Mark Lord wrote:
Jeff Garzik wrote:
Mark Lord wrote:
So therefore, code to manage the dma_boundary is NOT necessary in
sata drivers. Right? Currently we have in sata_mv.c:
MV_DMA_BOUNDARY = 0xffff;
while (sg_len) {
offset = addr & MV_DMA_BOUNDARY;
len = sg_len;
if ((offset + sg_len) > 0x10000)
len = 0x10000 - offset;
...
That whole block should be able to go, then.
Incorrect. :)
The idiot IOMMU layer may merge too aggressively, which is the reason
for this code and similar code in ata_fill_sg(). The IOMMU stuff
always happens at pci_map_sg() time, after the block layer gets out of
the way.
Ahh.. then how does the low-level driver know what to use for
".sg_tablesize"?
It cannot use the real hardware/driver value, because it may need to do
request splitting.
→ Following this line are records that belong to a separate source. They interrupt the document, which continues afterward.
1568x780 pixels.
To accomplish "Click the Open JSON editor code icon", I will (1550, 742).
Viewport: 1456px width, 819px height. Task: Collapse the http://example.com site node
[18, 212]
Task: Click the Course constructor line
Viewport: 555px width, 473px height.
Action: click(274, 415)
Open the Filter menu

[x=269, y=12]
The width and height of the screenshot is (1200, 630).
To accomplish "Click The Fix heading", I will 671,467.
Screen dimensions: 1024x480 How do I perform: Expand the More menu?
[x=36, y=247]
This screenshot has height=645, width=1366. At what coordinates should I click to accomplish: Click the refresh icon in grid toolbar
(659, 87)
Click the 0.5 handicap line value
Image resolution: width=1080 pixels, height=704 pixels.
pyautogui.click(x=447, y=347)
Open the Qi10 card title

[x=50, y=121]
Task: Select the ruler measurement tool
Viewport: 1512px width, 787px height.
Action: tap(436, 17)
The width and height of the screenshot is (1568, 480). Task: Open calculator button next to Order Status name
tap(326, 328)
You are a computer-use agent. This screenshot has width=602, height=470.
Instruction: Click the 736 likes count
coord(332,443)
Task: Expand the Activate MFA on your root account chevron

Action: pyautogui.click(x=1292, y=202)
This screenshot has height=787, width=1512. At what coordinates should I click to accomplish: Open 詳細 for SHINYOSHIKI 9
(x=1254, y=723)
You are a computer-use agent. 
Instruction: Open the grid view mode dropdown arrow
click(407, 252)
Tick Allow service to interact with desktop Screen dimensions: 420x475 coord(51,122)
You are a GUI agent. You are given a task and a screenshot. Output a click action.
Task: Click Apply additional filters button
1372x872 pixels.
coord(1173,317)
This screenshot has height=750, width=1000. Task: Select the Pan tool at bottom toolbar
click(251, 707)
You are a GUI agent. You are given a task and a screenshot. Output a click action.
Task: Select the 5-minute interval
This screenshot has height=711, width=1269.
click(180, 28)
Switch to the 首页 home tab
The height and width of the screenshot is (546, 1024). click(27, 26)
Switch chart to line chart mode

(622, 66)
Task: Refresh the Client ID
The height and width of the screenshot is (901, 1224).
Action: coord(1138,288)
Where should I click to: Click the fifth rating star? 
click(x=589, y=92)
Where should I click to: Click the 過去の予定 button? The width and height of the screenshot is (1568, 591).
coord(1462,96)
I wonder what the worst case number of splits required
is, for each sg[] entry?
To answer that question, you have to take into account the 64k DMA
boundary requirement, the worst case split (==sg_tablesize), and how
many splits required in each s/g entry -- in the case of sata_mv.c and
ata_fill_sg(), worst case is one split per s/g entry.